**What the task requires**:
Duplicate the material word for word, everything from the line containing "This screenshot has height=568, width=984." down to the line containing "Click the Action description sentence", including both of those lines.

**Records for this task**:
[start]

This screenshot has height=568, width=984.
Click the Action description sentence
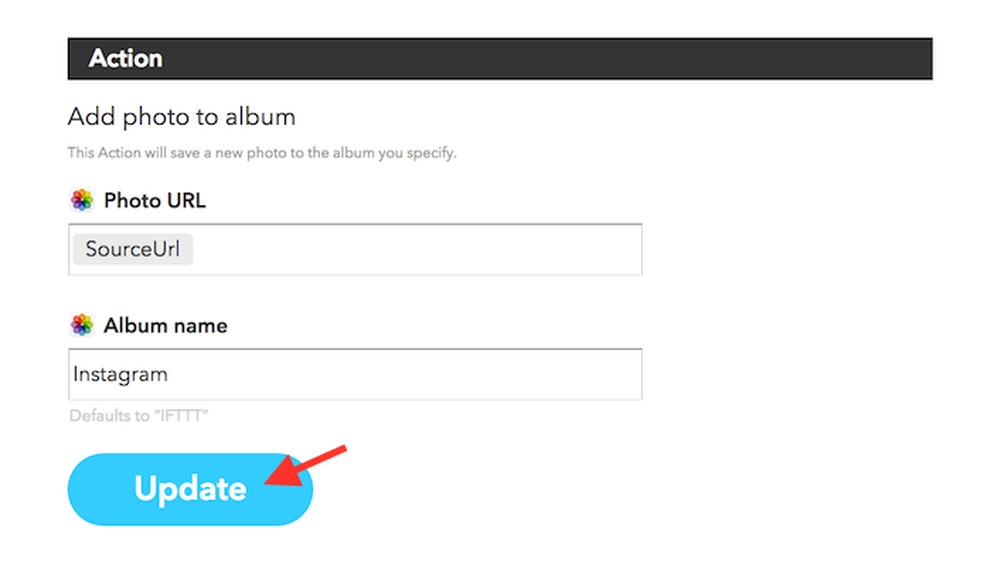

[end]
[start]

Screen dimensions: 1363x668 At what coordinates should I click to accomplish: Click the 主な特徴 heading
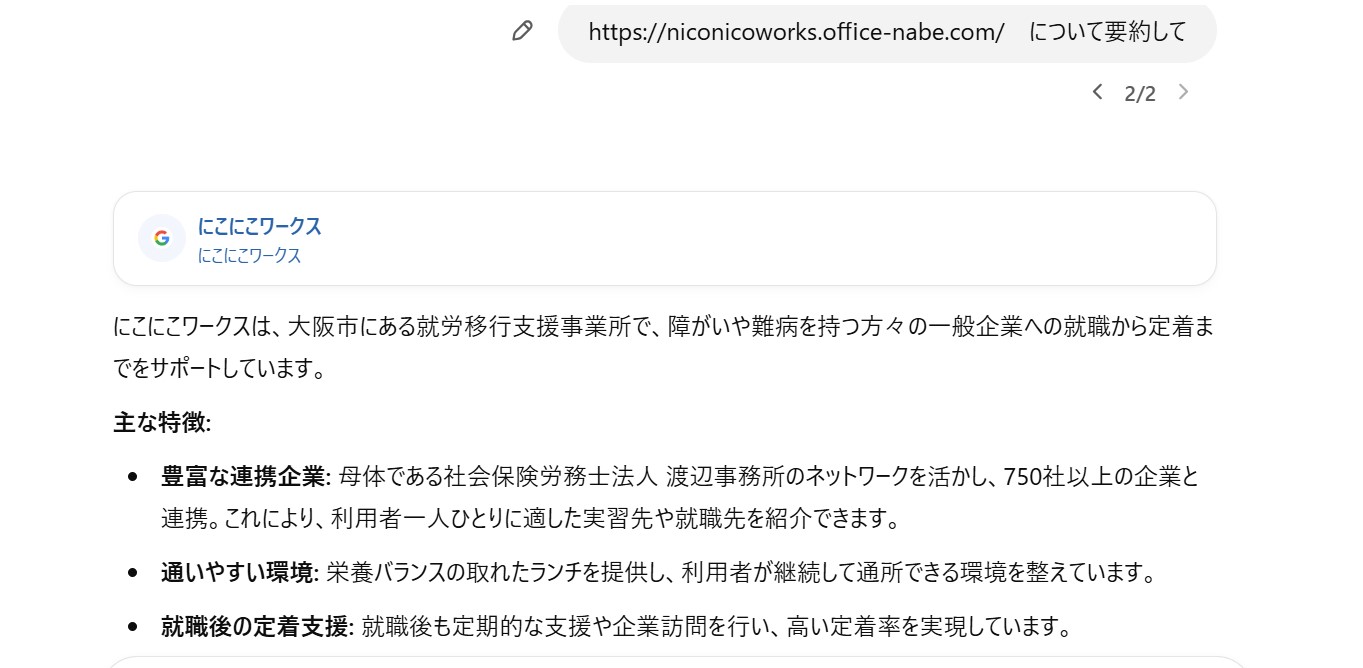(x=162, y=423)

[end]
[start]

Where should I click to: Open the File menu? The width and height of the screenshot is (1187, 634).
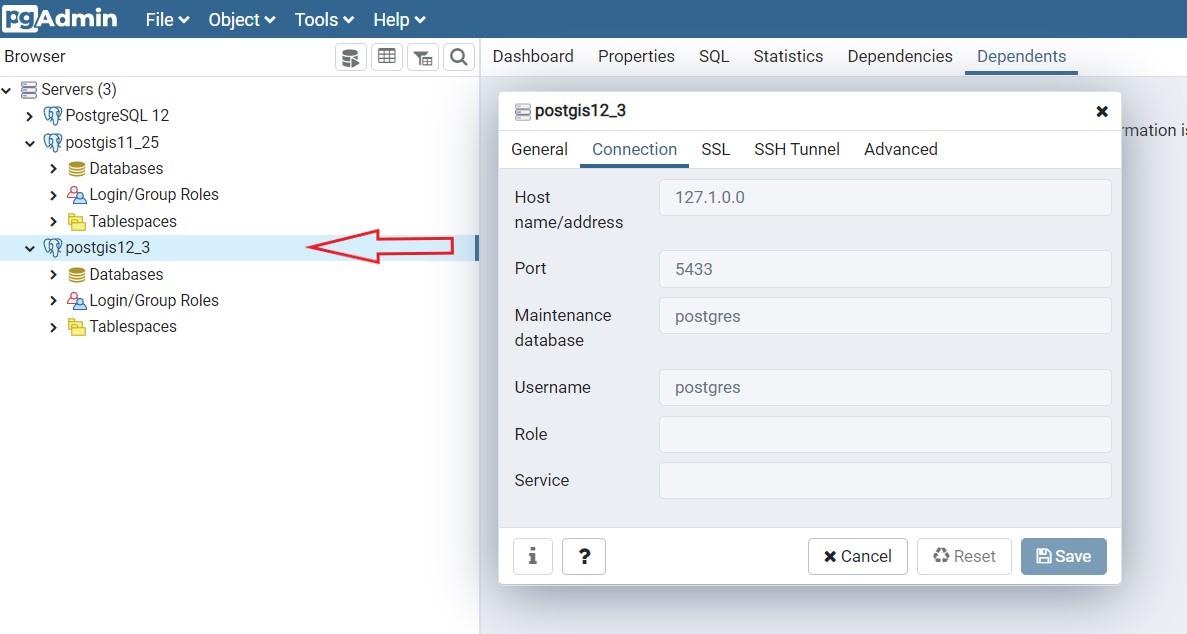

[end]

**Finished answer**:
This screenshot has height=568, width=984.
Click the Action description sentence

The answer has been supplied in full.